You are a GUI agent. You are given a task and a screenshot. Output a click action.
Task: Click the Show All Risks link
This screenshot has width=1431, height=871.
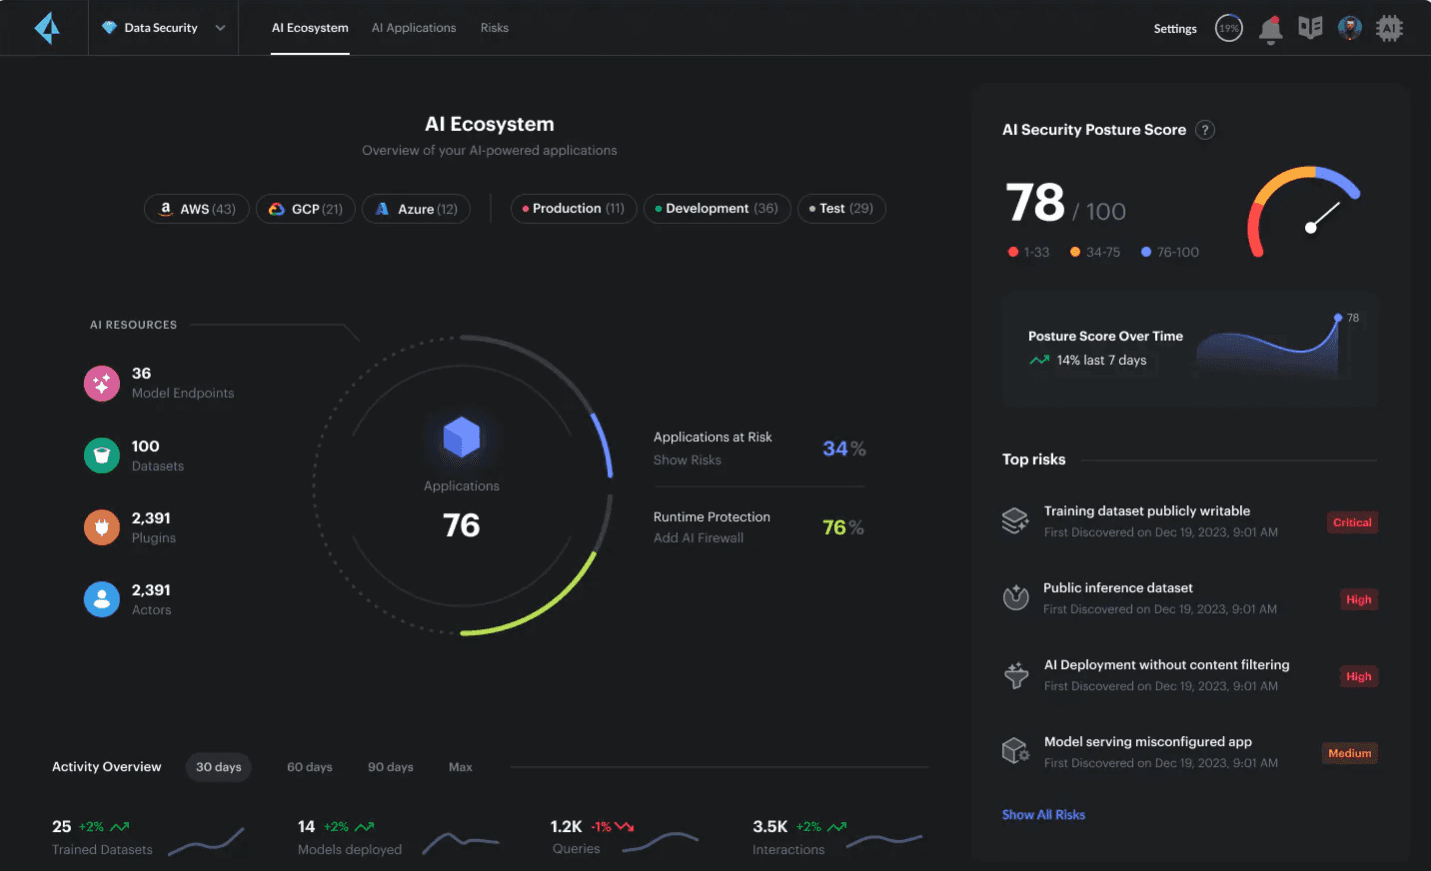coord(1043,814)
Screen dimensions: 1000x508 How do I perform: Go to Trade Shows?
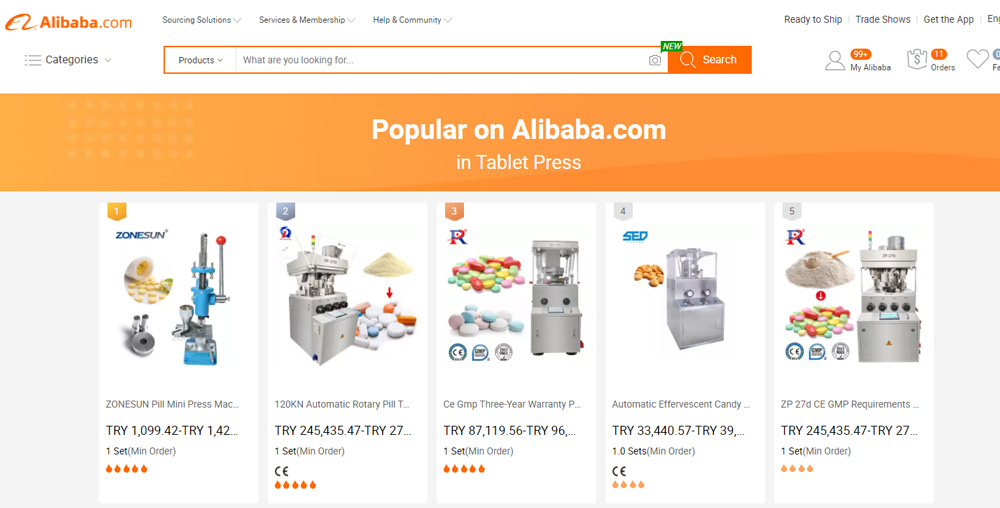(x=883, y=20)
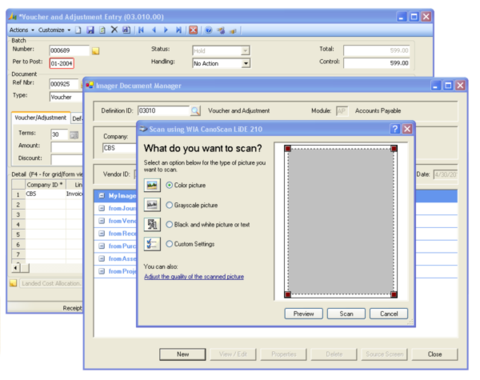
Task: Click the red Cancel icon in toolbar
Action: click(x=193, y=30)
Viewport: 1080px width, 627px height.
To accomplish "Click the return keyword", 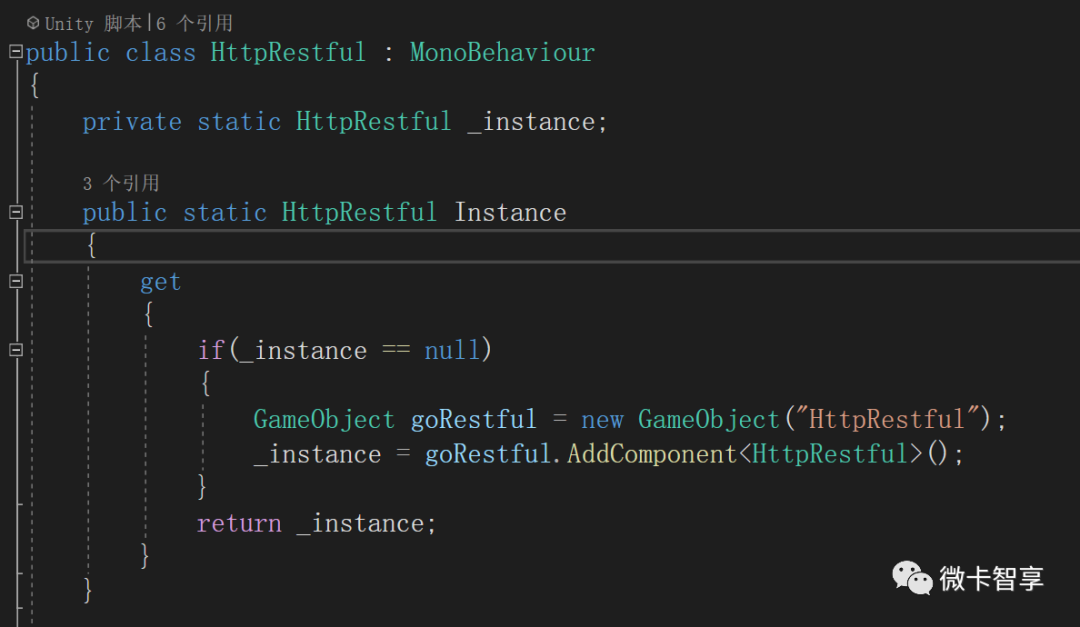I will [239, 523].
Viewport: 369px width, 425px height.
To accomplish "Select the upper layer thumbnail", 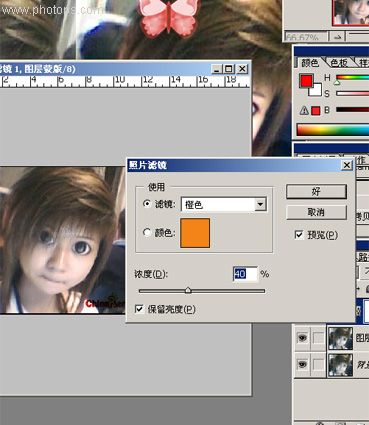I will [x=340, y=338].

● **ACTION ITEM**
Search the data for the string "Viewport". List each line that has it.

● **RESULT BELOW**
Viewport: 1080px width, 627px height.
Viewport: 369px width, 425px height.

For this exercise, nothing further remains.